> RECORDS FOR THIS EXERCISE
BEGIN

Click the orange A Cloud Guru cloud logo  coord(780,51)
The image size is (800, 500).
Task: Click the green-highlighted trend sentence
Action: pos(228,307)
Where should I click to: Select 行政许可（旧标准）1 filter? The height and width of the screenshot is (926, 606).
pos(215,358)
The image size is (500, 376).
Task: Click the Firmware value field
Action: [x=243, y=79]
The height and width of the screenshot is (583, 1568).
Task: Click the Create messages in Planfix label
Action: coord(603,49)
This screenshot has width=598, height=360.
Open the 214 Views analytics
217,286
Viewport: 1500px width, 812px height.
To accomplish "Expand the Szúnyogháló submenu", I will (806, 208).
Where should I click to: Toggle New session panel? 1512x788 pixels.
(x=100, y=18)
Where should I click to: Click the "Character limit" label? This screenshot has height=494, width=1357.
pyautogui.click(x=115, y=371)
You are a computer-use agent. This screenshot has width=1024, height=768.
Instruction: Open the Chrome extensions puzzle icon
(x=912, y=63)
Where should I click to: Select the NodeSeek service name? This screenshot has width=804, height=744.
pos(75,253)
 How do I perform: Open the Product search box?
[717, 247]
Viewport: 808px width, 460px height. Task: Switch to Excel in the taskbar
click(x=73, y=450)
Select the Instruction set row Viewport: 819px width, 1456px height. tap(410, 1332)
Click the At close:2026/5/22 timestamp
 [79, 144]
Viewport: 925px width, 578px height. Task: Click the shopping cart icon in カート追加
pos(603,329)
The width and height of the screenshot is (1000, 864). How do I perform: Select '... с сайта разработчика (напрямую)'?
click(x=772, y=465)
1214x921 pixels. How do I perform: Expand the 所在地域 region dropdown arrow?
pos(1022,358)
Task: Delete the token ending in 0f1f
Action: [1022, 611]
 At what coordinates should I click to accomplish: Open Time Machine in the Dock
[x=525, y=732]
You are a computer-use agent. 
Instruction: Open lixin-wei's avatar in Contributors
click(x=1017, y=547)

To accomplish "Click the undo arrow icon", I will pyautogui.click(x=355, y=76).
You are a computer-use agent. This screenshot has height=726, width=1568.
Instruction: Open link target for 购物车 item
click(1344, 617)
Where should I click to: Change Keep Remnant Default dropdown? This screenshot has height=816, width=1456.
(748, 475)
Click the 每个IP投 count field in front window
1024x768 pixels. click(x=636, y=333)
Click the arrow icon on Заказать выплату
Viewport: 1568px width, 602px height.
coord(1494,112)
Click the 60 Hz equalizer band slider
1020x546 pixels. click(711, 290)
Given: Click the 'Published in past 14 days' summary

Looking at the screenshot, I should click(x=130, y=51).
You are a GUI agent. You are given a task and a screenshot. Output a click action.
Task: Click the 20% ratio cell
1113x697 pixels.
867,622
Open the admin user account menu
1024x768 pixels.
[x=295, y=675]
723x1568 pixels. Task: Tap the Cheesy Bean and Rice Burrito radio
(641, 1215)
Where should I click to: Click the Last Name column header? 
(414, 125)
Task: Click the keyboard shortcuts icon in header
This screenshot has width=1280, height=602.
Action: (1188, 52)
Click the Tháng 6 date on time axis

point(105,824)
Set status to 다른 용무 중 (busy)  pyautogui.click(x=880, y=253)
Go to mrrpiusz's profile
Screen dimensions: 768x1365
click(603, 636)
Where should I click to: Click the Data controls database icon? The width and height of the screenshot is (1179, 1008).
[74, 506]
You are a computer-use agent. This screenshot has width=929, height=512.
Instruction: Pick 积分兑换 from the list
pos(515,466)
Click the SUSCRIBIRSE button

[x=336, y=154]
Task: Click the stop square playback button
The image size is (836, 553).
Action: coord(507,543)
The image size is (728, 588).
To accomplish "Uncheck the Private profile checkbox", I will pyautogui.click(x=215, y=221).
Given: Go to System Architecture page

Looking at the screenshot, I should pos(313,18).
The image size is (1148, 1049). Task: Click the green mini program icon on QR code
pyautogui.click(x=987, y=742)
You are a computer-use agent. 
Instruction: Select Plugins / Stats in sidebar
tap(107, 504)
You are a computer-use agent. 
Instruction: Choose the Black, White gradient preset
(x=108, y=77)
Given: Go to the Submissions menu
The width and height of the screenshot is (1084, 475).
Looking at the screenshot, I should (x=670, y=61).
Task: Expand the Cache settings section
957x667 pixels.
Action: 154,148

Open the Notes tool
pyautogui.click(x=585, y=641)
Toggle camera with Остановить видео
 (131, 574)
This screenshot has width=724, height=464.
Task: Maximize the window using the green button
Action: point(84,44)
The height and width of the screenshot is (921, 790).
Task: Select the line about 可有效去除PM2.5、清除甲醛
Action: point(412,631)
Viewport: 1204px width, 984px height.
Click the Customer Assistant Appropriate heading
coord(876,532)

END

> REQUIRED WORK
Exactly as written, give again every line from the one containing "Where should I click to: Click the Data" through the last line of the material above, and no other lines.

> PROBLEM SOLUTION
Where should I click to: Click the Data controls database icon? The width and height of the screenshot is (1179, 1008).
[74, 506]
You are a computer-use agent. This screenshot has width=929, height=512.
Instruction: Pick 积分兑换 from the list
pos(515,466)
Click the SUSCRIBIRSE button

[x=336, y=154]
Task: Click the stop square playback button
The image size is (836, 553).
Action: coord(507,543)
The image size is (728, 588).
To accomplish "Uncheck the Private profile checkbox", I will pyautogui.click(x=215, y=221).
Given: Go to System Architecture page

Looking at the screenshot, I should pos(313,18).
The image size is (1148, 1049). Task: Click the green mini program icon on QR code
pyautogui.click(x=987, y=742)
You are a computer-use agent. 
Instruction: Select Plugins / Stats in sidebar
tap(107, 504)
You are a computer-use agent. 
Instruction: Choose the Black, White gradient preset
(x=108, y=77)
Given: Go to the Submissions menu
The width and height of the screenshot is (1084, 475).
Looking at the screenshot, I should (x=670, y=61).
Task: Expand the Cache settings section
957x667 pixels.
Action: 154,148

Open the Notes tool
pyautogui.click(x=585, y=641)
Toggle camera with Остановить видео
 (131, 574)
This screenshot has width=724, height=464.
Task: Maximize the window using the green button
Action: point(84,44)
The height and width of the screenshot is (921, 790).
Task: Select the line about 可有效去除PM2.5、清除甲醛
Action: point(412,631)
Viewport: 1204px width, 984px height.
Click the Customer Assistant Appropriate heading
coord(876,532)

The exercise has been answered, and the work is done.